Hillary Clinton Could Make or Break U.S. Dependence on the Tar Sands

David Dodge, the Pembina Institute


An obscure executive order issued by President Lyndon B. Johnson in 1968 has given Secretary of State Hillary Clinton the power to approve or deny a massive oil pipeline between Canada’s controversial tar sands and U.S. oil refineries.

In the coming weeks, the State Department will decide whether to grant a permit for the  1,000-mile Alberta Clipper pipeline, which would be capable of carrying up to 800,000 barels per day of crude oil–or about 8 percent of net U.S. oil imports–from the tar sands in eastern Alberta to refineries on Lake Superior in Wisconsin.

Under current law–rarely invoked, given that oil imports typically arrive in the U.S. by tanker–the Secretary of State must receive all applications for the construction of “pipelines, conveyor belts, and similar facilities for the exportation and importation of petroleum.” If the Secretary finds that granting a permit “would not serve the national interest,” she can deny it.

This week, the Sierra Club will launch a campaign to pressure Clinton to oppose the project as a climate boondoggle that would lock the United States into purchasing dirty oil for decades. Mining and refining oil from the tar sands emits roughly twice as much greenhouse gas as producing traditional oil.
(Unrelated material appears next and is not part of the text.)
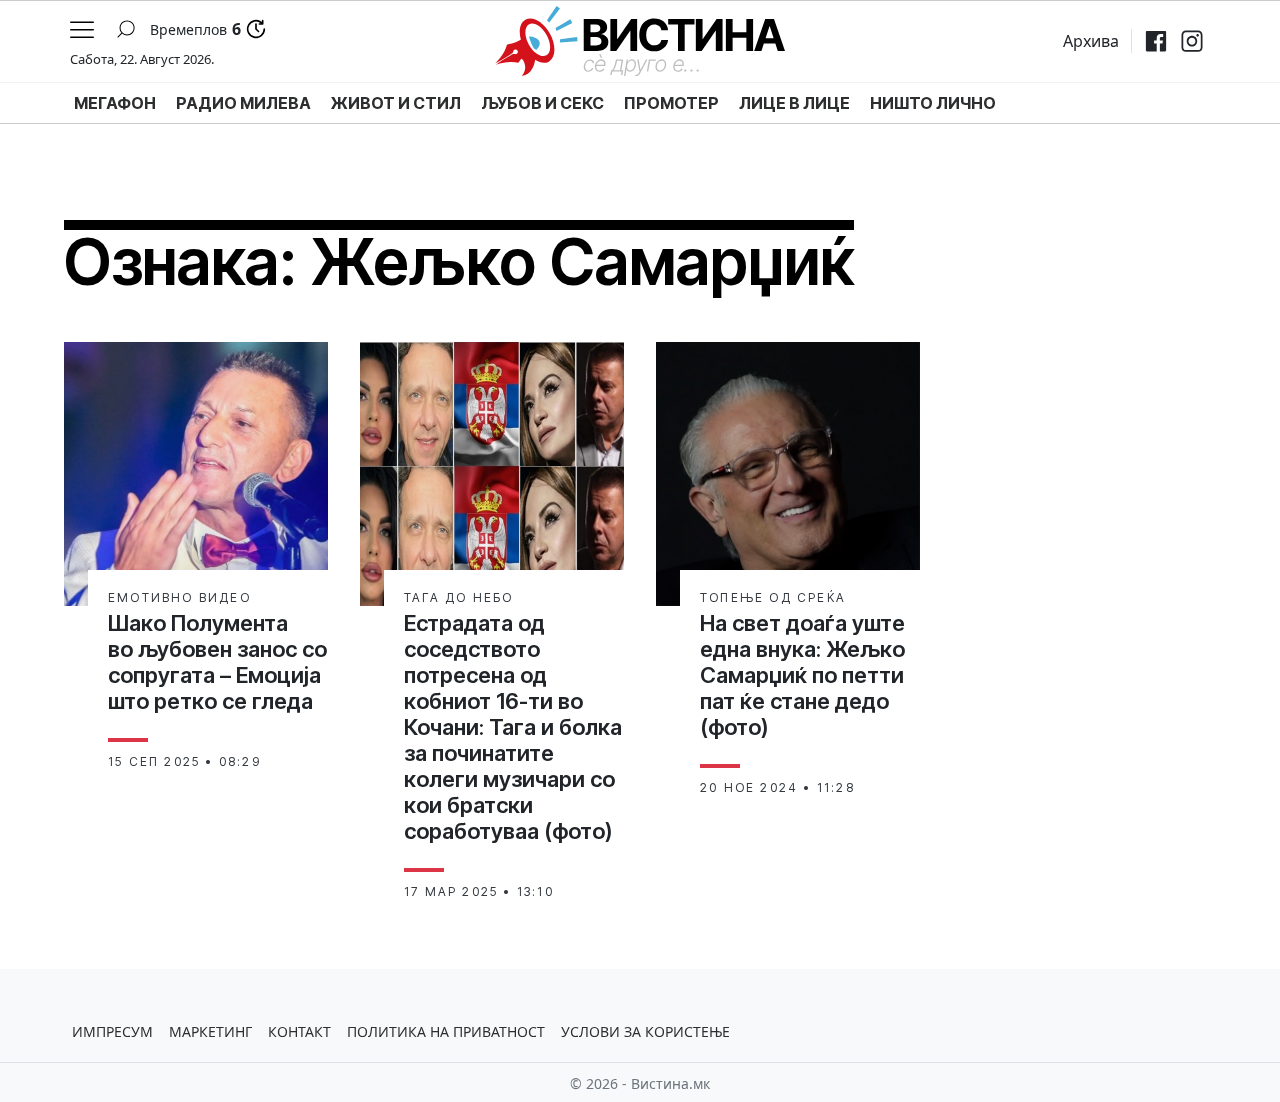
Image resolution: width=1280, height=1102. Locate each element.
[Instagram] (1192, 41)
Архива (1091, 41)
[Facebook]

Canada is already the U.S.’ top foreign oil supplier and is expected to provide an even larger share as the U.S. looks for a stable energy source closer to home.

The Sierra Club’s director of environmental law, Pat Gallagher, notes that the executive order provides “absolutely no guidelines or any kind of process to decide what is in the ‘national interest.'” So how to weigh energy security against climate security–and of course, personal political security–will be up to Clinton.